- TEXT EXCERPT:
^^^^

19. The signage in this case does not meet the standard set by the Beavis case. In paragraph 100 of the Supreme Court Ruling, it states “The charge is prominently displayed in large letters at the entrance to the car park and at frequent intervals within it.” As you can see from AH4, it is not clear that there is a sign at the entrance to the car park. A sign is slightly visible in this photograph, but it appears to be on the right-hand side of the road and above the roof of a Mazda3 (the car in question.) Therefore, it is not noticeable to the driver as they enter the car park.
20. The Claimant’s signs have vague/hidden terms and a mix of small font, such that they would be considered incapable of binding any person reading them under common contract law, and would also be considered void pursuant to Schedule 2 of the CRA. AH5 shows the signage used in the Beavis Case, where the £85 charge is clear and obvious, separated from any other text with a contrasting black background and yellow font. By contrast, AH3 shows the sign in this case. The £100 charge is not prominent on the sign. The font is small and the blue does not have a sharp contrast with the white background. Additionally the charge is not prominent on the sign, as it was in the Beavis case, but is contained within a block of text. The £100 is not even the largest text within the text box. Consequently, it is the Defendant’s position that no contract to pay an onerous penalty was entered into with the Claimant, whether express, implied, or by conduct.
21. The signage is also in breach of the Beavis case, which states “The charge is prominently displayed in large letters.” This sign is also in breach of the IPC Code of Practice, available in AH10, Part E, Schedule 1, page 24. The points raised in the previous paragraph are in breach of point 4; the sign must be “clearly legible and placed in such a position (or positions) such that a driver of a vehicle is able to see them clearly upon entering the site.”

^^^^

- GIVEN MATERIAL:

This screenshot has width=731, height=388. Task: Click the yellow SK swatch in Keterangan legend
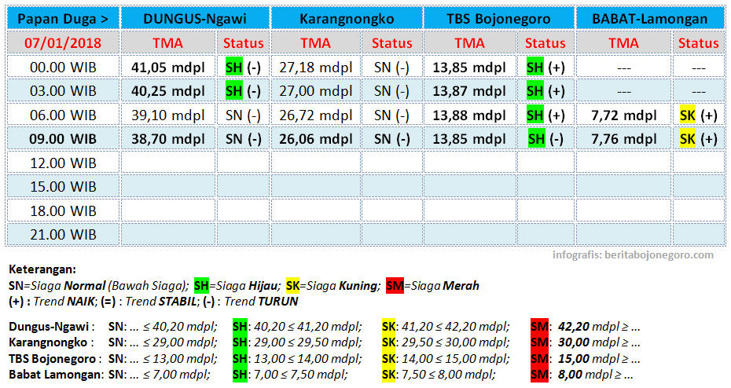pyautogui.click(x=294, y=286)
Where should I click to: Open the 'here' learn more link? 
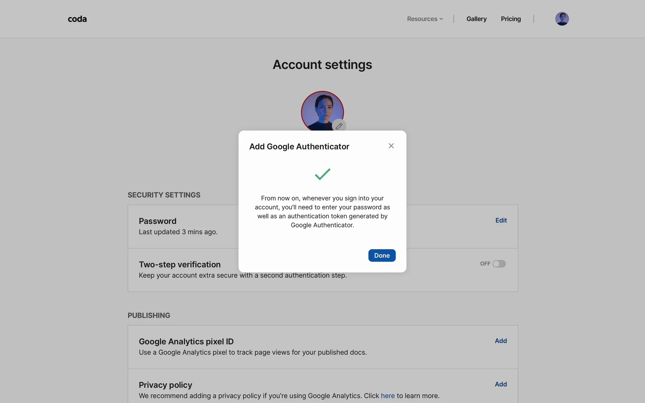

^^^^

- ACTIONS TO TAKE:
**a)** In the parking signage text, update the part that opens with the words containing "19. The signage" and closes with "enter the car park.", swapping "car park" for "parking lot".
**b)** Which document references beginning with "AH" appear in the parking signage text? List every one.
**c)** According to the parking signage text, what background and font colors set off the £85 charge on the sign from the Beavis case?

- RESULTS IN ORDER:
**a)**
19. The signage in this case does not meet the standard set by the Beavis case. In paragraph 100 of the Supreme Court Ruling, it states “The charge is prominently displayed in large letters at the entrance to the parking lot and at frequent intervals within it.” As you can see from AH4, it is not clear that there is a sign at the entrance to the parking lot. A sign is slightly visible in this photograph, but it appears to be on the right-hand side of the road and above the roof of a Mazda3 (the car in question.) Therefore, it is not noticeable to the driver as they enter the parking lot.

**b)** AH4, AH5, AH3, AH10

**c)** A contrasting black background with yellow font.